En el refugio de los sueños: El sueño (2ª parte)


(continuación del post del  29 de mayo)

     - Hola Raquel.
      -¿Raquel?
      -En mis sueños te llamas Raquel; llevas llamándote así varios años –le dije con la naturalidad que dan los sueños.
       Sonrió –lo cual era un buen comienzo- y se llevó la copa, que acababan de servirle, a los labios carnosos y rojos por el carmín. Me miró; debió hacerlo con insistencia –recuerdo ahora desde la distancia que otorga el tiempo- pues  no pude mantener aquella mirada franca, limpia y trasparente todo el tiempo que hubiera deseado. Notó, sin duda,  mi turbación ya que sonrió de nuevo tras el vidrio del vaso triangular.

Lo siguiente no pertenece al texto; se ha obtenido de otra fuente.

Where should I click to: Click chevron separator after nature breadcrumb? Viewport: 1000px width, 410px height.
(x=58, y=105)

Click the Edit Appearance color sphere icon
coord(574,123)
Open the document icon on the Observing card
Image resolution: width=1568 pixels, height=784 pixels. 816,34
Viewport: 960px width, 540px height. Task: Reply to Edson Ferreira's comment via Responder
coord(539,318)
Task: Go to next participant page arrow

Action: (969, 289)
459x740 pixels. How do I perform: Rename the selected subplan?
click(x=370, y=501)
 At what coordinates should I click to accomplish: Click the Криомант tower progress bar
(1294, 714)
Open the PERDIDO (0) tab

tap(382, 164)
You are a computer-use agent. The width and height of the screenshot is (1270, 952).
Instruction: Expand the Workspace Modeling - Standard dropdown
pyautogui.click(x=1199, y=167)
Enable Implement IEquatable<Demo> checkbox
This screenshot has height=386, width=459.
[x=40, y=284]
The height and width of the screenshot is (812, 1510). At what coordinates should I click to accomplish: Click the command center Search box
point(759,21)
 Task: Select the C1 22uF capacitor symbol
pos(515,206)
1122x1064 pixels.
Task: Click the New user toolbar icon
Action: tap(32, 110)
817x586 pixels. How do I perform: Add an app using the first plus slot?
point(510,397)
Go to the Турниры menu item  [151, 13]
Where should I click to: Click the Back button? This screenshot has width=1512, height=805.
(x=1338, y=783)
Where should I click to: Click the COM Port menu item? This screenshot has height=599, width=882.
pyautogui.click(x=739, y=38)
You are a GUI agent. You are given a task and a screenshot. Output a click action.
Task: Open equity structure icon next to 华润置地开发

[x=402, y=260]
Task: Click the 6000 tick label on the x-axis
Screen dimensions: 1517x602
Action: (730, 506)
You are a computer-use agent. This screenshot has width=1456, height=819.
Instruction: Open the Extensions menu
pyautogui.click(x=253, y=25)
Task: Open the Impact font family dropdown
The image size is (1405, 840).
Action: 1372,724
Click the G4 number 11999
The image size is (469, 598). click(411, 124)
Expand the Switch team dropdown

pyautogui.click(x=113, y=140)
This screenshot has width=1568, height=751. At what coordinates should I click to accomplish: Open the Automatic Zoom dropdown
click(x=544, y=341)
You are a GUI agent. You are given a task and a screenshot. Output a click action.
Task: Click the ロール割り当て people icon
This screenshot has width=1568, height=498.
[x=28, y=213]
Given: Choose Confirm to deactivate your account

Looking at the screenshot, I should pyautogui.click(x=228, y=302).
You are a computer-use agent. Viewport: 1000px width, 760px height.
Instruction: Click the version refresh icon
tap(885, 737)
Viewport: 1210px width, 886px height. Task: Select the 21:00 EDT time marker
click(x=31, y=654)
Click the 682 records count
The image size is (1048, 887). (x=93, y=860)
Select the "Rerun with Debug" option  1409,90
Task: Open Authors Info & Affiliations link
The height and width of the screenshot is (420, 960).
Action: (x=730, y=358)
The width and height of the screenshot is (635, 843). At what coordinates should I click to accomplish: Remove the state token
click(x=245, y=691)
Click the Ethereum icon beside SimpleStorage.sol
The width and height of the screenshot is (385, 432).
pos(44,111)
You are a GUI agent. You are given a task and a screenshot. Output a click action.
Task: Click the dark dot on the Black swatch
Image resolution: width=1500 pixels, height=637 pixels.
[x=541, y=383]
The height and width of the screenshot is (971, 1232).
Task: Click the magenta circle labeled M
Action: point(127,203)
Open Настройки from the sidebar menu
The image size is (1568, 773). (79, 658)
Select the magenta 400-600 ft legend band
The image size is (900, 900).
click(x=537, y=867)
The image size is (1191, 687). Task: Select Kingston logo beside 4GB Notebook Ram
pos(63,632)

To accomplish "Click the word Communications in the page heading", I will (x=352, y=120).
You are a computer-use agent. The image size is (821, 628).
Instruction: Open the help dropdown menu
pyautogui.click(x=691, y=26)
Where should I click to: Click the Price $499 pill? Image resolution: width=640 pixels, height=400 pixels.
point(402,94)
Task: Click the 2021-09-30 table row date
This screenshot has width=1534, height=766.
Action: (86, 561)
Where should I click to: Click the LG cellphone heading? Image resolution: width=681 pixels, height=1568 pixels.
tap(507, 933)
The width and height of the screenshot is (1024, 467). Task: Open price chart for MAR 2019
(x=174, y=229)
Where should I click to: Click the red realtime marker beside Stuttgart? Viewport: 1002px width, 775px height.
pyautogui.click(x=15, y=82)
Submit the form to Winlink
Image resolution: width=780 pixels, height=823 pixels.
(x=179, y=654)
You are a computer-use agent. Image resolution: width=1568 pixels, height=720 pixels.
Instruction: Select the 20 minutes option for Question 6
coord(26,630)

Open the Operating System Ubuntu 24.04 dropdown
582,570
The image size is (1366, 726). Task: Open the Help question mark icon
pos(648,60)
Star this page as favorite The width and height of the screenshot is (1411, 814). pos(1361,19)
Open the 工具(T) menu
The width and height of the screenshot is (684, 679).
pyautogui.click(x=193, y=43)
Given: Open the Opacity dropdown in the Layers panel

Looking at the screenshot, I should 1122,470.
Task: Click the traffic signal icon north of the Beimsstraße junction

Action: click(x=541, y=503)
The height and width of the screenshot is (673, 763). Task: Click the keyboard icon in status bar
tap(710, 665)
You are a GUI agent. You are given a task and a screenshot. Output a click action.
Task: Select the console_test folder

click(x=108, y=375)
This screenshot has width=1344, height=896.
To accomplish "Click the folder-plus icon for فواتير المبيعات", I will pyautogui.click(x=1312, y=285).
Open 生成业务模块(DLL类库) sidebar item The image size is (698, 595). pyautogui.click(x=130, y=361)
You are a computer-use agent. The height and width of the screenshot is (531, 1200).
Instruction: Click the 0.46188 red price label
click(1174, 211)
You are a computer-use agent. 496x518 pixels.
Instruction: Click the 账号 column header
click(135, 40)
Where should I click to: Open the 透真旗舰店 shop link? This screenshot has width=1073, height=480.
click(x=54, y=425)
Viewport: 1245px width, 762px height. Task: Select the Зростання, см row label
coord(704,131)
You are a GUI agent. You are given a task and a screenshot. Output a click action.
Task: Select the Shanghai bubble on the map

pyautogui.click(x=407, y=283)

       Los inicios en una relación siempre son difíciles. El miedo a equivocarte te hace perder –al menos a mí me sucede- la serenidad, la confianza, y eso que en mi caso llevaba muchos años viviendo con aquella mujer, aunque fuera en sueños, y con la rutina que  formaba parte de mi vida, y lo que era más complicado: de la vida de ella. Fuera como fuese el caso es que  estaba aceptando el juego y se movía en aguas tranquilas como si de la postura de  Raquel –siempre le llamé así-  no se desprendiera que fuese ajena a aquella vivencia.
      Estuvimos amándonos ocho años, dos meses y cinco días. Dicen que el amor es eterno mientras dura: al sexto día, tras aquel período,  desapareció de mi vida y yo de la de ella. El sueño se había hecho trizas de la forma más inesperada. Tal como vino a mi realidad se fue. No hubo palabras ni para difamarnos con un reproche. El amor se acabó de repente sin que nada ni nadie mediara en su improvisación. No volvimos a vernos. Nunca la busqué y nunca intentó acercarse a mí. Apenas tuve noticias de ella, pero sí me enteré, por una de sus amigas, que había tenido poco después de nuestra separación un accidente de coche. Tras aquello el silencio más absoluto. Y pasaron más de veinte años.
        No he vuelto a conocer a ninguna mujer tan excepcional como Raquel; quizás no la haya buscado. El amor dejo de interesarme. Los años vividos con ella son realmente los que tengo, los únicos que han dejado huella en mi persona. Ni la inocente niñez, ni la obscena juventud que todos aceptamos con naturalidad como si fuera un período en el que se nos permite todo; ni mi entrada, ya, en la repentina madurez, han significado en mi vida lo que aquellos años de locura, de amor, de estado de embriaguez total, de abandono hacia todo lo que no se relacionase con ella, con nosotros.  Y pasaron veinte años sin ella, sin verla, sin acariciarla…sin olvidarla.
       
        Apuraba mi segunda cerveza cuando en mí se reanudó el rún-rún de “Quédate conmigo”, su insistencia de la que era inútil intentar huir;  y con él,  la gente, sus conversaciones de barra, el ruido del tráfico incesante por la Gran Vía cada vez que se abría la puerta de la cafetería… y fue en ese momento cuando regresó a mi mente la imagen de la mujer inválida,  el retrato borroso de su cara, el simulacro de sus vacíos ojos oscuros, y creí recordar, sólo entonces, que aquel rostro avejentado por la enfermedad, por el odio que debía habitar en su corazón, aceptable por su trágico destino, ya no le pertenecía a ella y ni tan siquiera a mí que le había contemplado en mis ensoñaciones y en aquellos ocho años, dos meses y cinco días.